*The data*
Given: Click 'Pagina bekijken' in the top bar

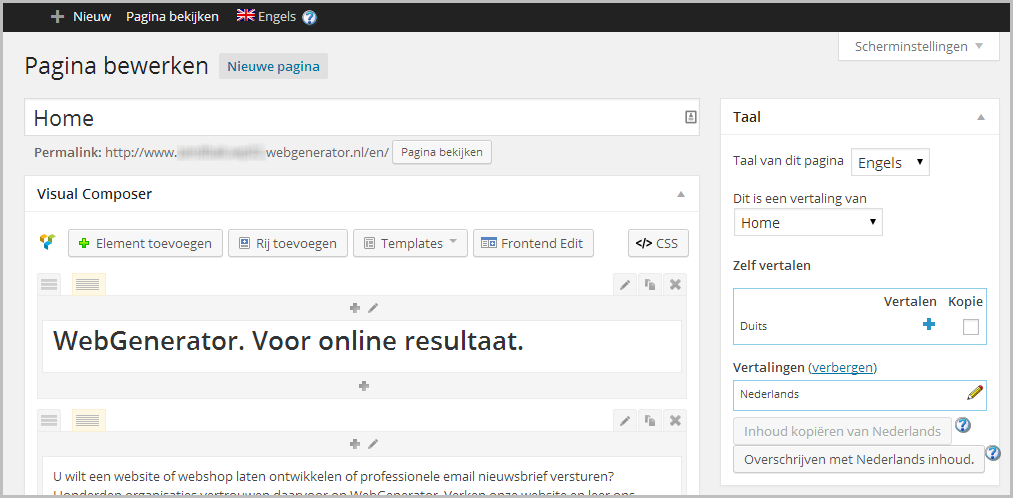Looking at the screenshot, I should click(172, 16).
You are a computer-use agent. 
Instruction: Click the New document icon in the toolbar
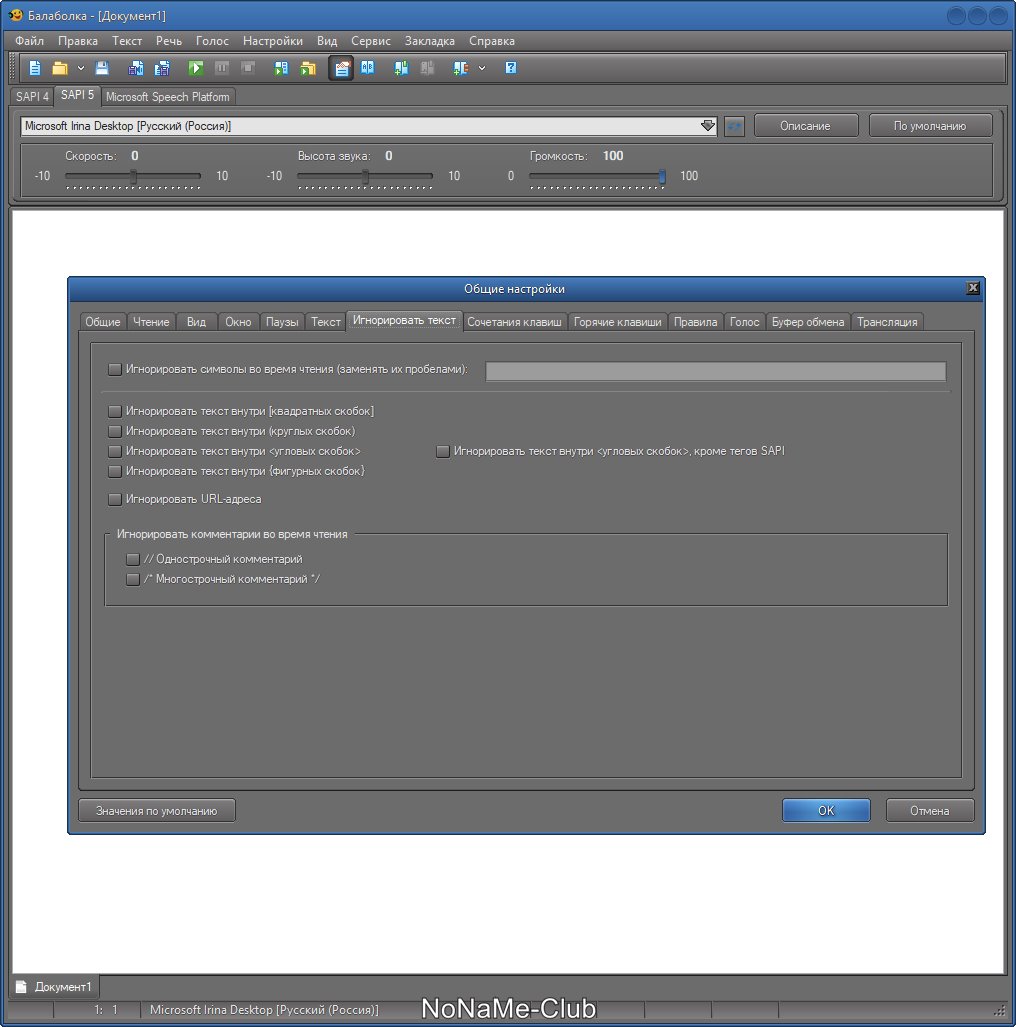coord(35,68)
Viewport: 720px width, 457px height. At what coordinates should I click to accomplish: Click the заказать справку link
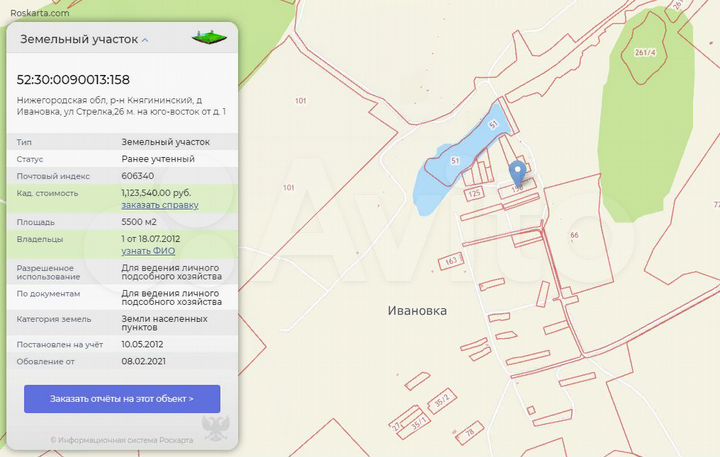coord(160,205)
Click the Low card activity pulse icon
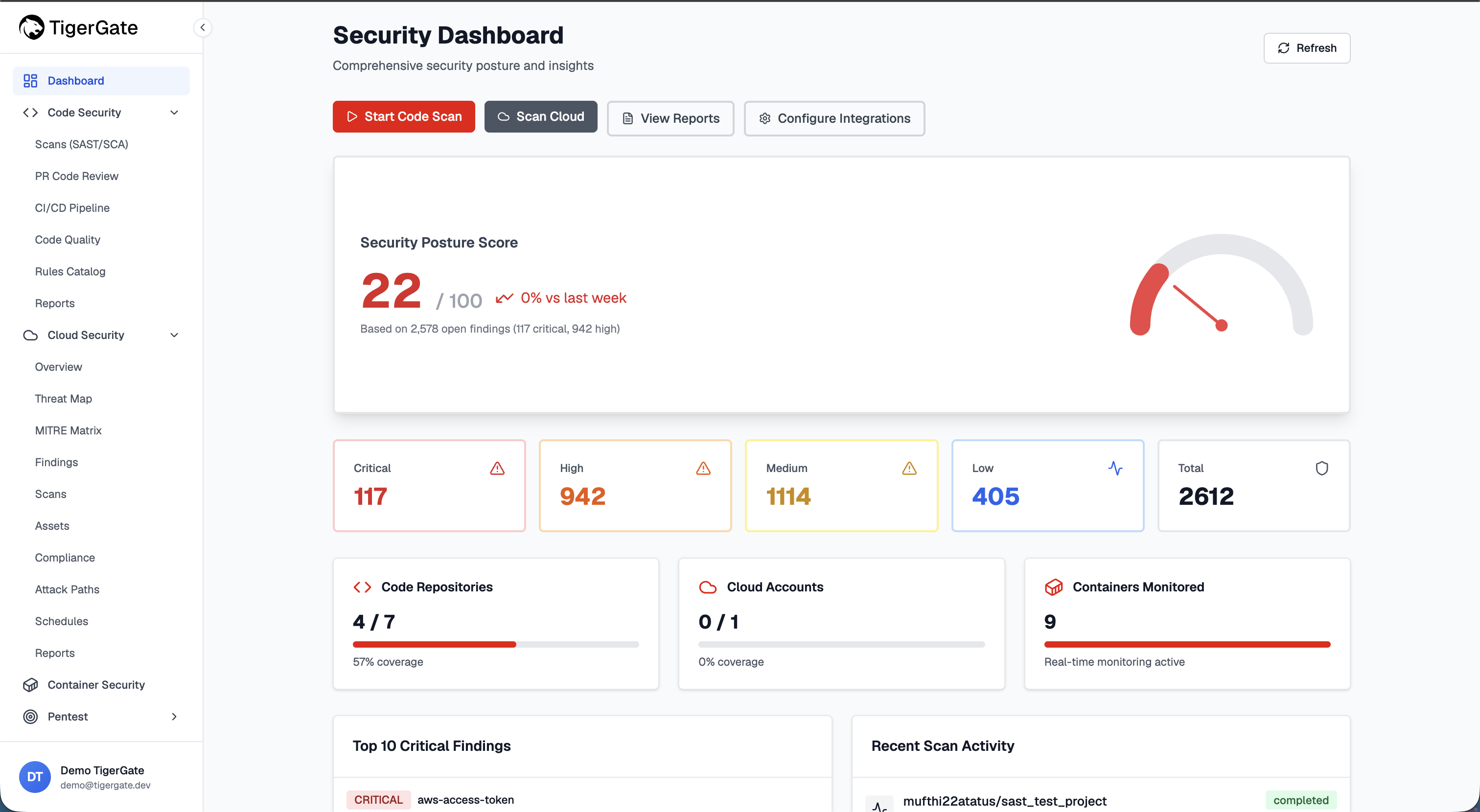The height and width of the screenshot is (812, 1480). (x=1115, y=468)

*What is required*
Print every entry exactly. Pictures are not part of the copy.

*Answer section*
Given: Click 'Pagina bekijken' in the top bar

Looking at the screenshot, I should click(172, 16).
You are a computer-use agent. 
Instruction: Click the New document icon in the toolbar
coord(35,68)
Viewport: 720px width, 457px height. At what coordinates should I click to accomplish: Click the заказать справку link
coord(160,205)
Click the Low card activity pulse icon
The height and width of the screenshot is (812, 1480). (x=1115, y=468)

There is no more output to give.